Saturday, February 15, 2014

Book Review: Made to Break

Read 2/08/14 - 2/14/14
3 Stars - Recommended to those who remember what it was like to be wild and free and careless with other people's lives
217 Pages
Publisher: Two Dollar Radio
Releases: March 2014


The first thing you notice is the way in which D. Foy manipulates language. He pulls it taught then lets it go, snapping it to and fro, filling the pages with words in fits and bursts; tensing things up and slowing things down with his hypnotic prose.

The second thing you notice is that Andrew, our narrator, and the four friends he is planning on hanging with at a secluded cabin in Lake Tahoe, are all completely out of their gords. Drugs, drink, sex, and a storm-to-end-all-storms set the stage for this story, and the set up is sure to put you in mind of certain b-level thrillers.
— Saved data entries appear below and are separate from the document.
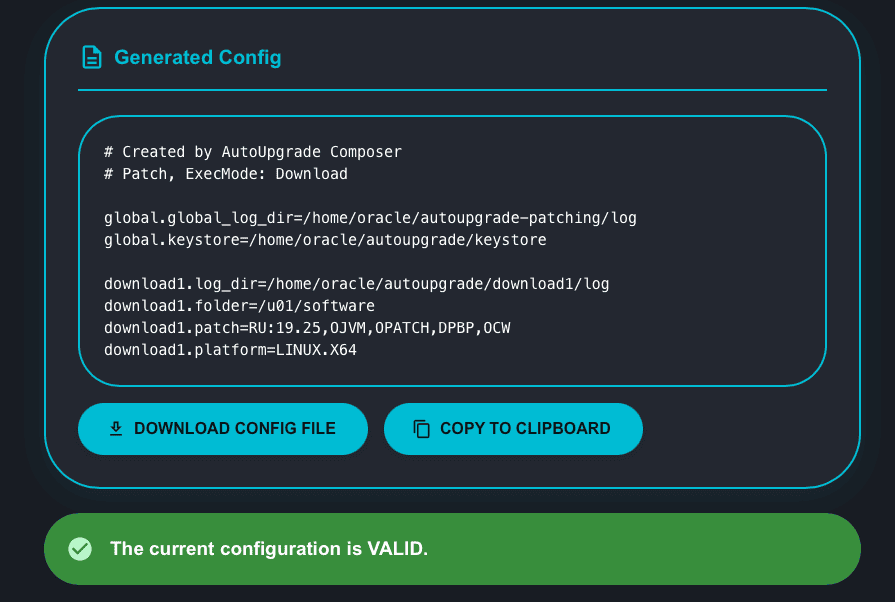The image size is (895, 602).
Task: Click the green checkmark validation icon
Action: tap(80, 549)
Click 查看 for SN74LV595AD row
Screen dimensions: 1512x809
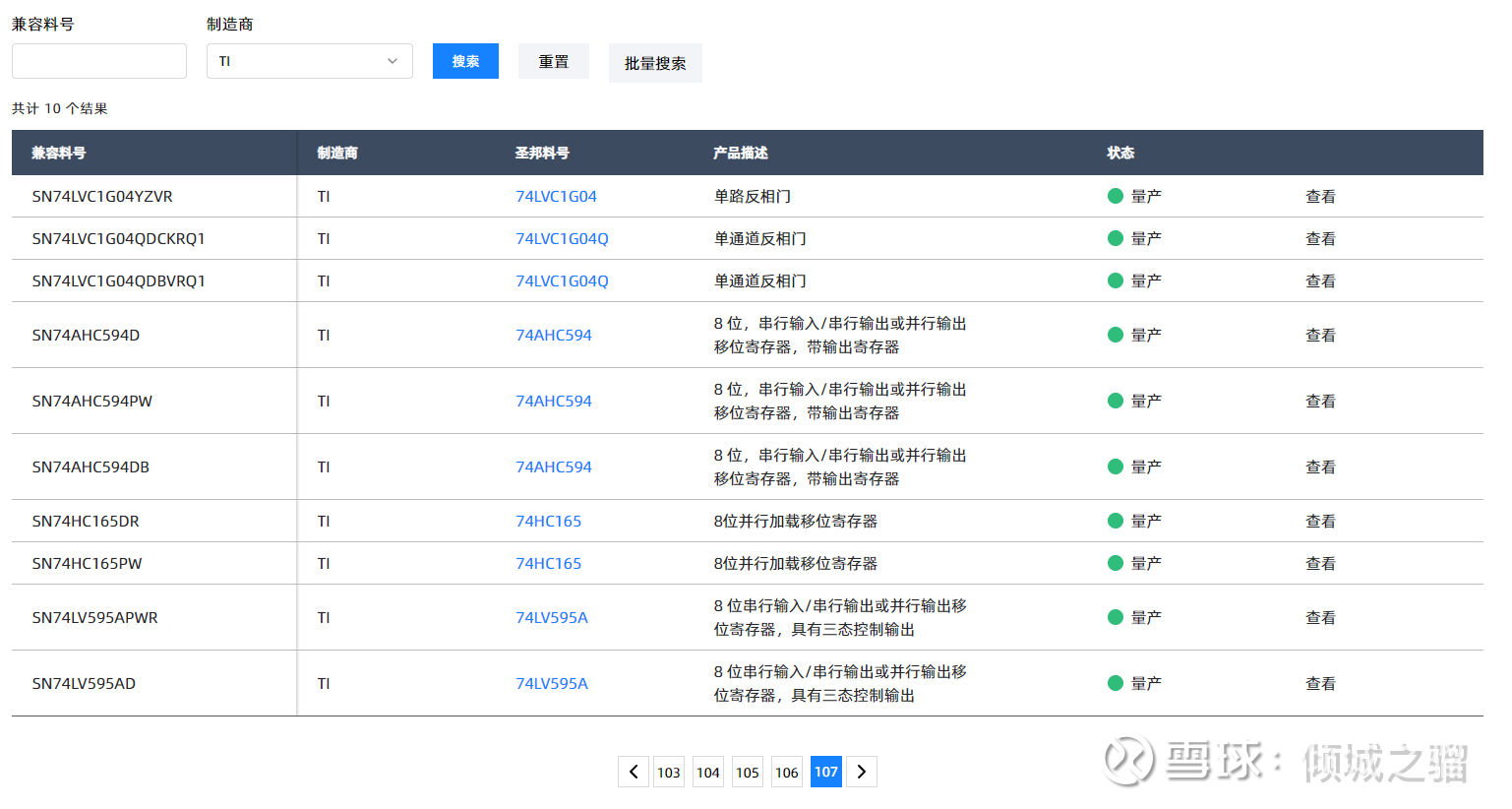click(x=1320, y=683)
After a quick trip out for ice ends in an unfortunate car accident, leaving one of group sick and dying, the storm floods the roads around them trapping them tight. As the fivesome kill the time by passing around the hooch and playing a round of Truth or Dare, their paranoia, past histories, and Dinky's quickly failing health threaten to turn what should have been a relaxing New Year's vacation into a full out waking nightmare.
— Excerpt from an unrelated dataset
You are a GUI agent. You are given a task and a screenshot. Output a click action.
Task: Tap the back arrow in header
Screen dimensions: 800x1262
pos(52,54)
Unlike most of your typical B-level thrillers, though, there are no monsters or madmen lurking in the shadows here, unless you consider the passerby Super and his dog Fortinbras mad. Instead, this group of 30-something burnouts work at each other relentlessly, while taking turns watching over their ill buddy, racing out into the pouring rain and wandering through the wooded trails seeking help, hoping for a break in the bad weather by which they might get him to a hospital.

If wearing out your welcome and driving your friends nutty is your bag, and if being careless with other people's lives provides you with hilarious fodder, this book was written for you.